> TASK OBJECTIVE: Your answer should consist of the line holding "You are a computer-use agent. Viewport: 367px" and all lines after it to the end of the material, copied exactly.

> DATA SHOWN:
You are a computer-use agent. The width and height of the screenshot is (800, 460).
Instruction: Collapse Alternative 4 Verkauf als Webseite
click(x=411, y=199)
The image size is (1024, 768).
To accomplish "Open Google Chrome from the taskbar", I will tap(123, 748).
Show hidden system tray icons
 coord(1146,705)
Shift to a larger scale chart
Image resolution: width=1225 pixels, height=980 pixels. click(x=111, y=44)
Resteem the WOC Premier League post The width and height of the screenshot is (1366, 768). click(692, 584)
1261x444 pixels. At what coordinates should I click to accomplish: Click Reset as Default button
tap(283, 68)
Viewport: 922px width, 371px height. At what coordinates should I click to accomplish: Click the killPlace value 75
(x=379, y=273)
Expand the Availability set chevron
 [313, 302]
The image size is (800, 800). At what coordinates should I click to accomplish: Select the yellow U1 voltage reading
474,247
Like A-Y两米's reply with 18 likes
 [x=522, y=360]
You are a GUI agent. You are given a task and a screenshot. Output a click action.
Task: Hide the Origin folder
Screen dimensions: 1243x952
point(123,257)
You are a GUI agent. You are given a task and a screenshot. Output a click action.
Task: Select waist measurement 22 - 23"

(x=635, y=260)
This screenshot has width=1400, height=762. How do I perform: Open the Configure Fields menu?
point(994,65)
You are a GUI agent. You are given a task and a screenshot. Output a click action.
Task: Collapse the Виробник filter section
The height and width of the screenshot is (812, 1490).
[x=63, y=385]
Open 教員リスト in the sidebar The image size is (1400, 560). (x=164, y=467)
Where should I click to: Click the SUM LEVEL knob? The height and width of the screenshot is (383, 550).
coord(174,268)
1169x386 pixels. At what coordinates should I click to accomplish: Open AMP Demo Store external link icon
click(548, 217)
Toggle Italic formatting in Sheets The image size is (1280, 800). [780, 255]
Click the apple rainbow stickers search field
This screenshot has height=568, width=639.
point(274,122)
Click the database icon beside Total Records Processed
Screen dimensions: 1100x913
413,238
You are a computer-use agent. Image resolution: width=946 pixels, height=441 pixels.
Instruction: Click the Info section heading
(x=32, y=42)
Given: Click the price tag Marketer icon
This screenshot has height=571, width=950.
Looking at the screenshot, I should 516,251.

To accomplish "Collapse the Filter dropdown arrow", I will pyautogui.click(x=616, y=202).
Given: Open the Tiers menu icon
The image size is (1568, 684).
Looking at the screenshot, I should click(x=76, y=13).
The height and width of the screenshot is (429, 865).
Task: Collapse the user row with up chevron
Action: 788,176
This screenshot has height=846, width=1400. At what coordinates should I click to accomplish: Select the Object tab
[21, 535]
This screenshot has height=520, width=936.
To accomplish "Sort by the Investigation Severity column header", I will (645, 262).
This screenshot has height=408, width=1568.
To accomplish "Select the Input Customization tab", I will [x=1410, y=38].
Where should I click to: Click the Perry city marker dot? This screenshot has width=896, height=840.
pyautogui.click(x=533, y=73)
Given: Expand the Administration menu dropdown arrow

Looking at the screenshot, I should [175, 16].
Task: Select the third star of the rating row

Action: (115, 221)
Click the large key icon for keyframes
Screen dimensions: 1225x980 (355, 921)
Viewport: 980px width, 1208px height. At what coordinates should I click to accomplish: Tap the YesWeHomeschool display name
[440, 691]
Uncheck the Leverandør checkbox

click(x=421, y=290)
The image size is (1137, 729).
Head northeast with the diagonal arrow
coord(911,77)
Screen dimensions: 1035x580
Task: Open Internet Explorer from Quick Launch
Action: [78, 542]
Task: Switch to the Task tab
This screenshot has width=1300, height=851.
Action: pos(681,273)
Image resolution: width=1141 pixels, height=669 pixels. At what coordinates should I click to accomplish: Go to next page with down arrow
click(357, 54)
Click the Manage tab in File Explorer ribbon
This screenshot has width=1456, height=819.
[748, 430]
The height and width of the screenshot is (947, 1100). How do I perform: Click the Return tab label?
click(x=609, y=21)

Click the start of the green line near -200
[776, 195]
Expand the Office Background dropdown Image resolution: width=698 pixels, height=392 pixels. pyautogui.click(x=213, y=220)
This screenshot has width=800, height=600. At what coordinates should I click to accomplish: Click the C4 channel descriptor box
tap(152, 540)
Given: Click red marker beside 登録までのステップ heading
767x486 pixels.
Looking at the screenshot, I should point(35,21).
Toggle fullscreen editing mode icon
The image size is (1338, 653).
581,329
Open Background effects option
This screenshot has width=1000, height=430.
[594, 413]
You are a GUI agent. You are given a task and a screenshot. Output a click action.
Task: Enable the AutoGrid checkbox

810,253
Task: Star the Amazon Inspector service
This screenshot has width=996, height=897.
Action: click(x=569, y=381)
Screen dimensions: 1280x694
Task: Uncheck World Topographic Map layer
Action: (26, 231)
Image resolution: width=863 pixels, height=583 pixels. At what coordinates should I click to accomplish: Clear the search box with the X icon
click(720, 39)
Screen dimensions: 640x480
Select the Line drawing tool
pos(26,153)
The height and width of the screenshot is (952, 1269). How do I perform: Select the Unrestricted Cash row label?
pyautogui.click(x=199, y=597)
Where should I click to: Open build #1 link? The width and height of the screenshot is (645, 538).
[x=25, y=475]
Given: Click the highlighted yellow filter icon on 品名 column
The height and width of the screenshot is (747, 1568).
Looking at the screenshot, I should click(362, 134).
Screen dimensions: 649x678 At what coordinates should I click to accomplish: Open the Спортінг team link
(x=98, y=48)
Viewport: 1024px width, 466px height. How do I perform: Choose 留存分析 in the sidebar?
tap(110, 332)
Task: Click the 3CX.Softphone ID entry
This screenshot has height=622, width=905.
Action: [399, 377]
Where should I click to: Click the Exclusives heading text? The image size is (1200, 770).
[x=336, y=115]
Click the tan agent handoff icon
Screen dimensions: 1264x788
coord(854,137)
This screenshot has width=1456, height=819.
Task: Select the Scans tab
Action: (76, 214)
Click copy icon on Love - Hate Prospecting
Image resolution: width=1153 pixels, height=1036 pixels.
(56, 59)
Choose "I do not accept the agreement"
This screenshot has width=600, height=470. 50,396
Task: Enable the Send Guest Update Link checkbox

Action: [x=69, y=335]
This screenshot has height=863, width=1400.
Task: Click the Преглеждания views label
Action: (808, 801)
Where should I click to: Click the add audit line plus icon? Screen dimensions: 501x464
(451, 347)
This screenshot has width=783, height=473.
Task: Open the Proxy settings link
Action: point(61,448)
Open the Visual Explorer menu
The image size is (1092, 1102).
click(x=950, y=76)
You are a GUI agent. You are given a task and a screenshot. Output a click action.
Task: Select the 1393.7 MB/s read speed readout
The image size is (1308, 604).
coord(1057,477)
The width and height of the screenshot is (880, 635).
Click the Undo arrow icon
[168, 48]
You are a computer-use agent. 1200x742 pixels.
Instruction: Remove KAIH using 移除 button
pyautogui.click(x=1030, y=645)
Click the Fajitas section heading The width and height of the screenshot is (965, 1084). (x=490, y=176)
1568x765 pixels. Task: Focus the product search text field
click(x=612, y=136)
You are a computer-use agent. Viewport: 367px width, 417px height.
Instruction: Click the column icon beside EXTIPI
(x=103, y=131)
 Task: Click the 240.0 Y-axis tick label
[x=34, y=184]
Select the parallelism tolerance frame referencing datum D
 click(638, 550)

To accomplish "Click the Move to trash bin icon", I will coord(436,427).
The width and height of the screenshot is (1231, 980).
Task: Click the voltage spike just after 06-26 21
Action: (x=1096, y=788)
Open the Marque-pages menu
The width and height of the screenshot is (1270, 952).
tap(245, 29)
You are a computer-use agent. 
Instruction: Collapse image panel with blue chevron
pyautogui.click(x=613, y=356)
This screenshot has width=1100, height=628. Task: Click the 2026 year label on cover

> SOLUTION FOR THIS TASK:
You are a computer-use agent. Viewport: 367px width, 417px height.
Instruction: Click the column icon beside EXTIPI
(x=103, y=131)
 Task: Click the 240.0 Y-axis tick label
[x=34, y=184]
Select the parallelism tolerance frame referencing datum D
 click(638, 550)

To accomplish "Click the Move to trash bin icon", I will coord(436,427).
The width and height of the screenshot is (1231, 980).
Task: Click the voltage spike just after 06-26 21
Action: (x=1096, y=788)
Open the Marque-pages menu
The width and height of the screenshot is (1270, 952).
tap(245, 29)
You are a computer-use agent. 
Instruction: Collapse image panel with blue chevron
pyautogui.click(x=613, y=356)
This screenshot has width=1100, height=628. Task: Click the 2026 year label on cover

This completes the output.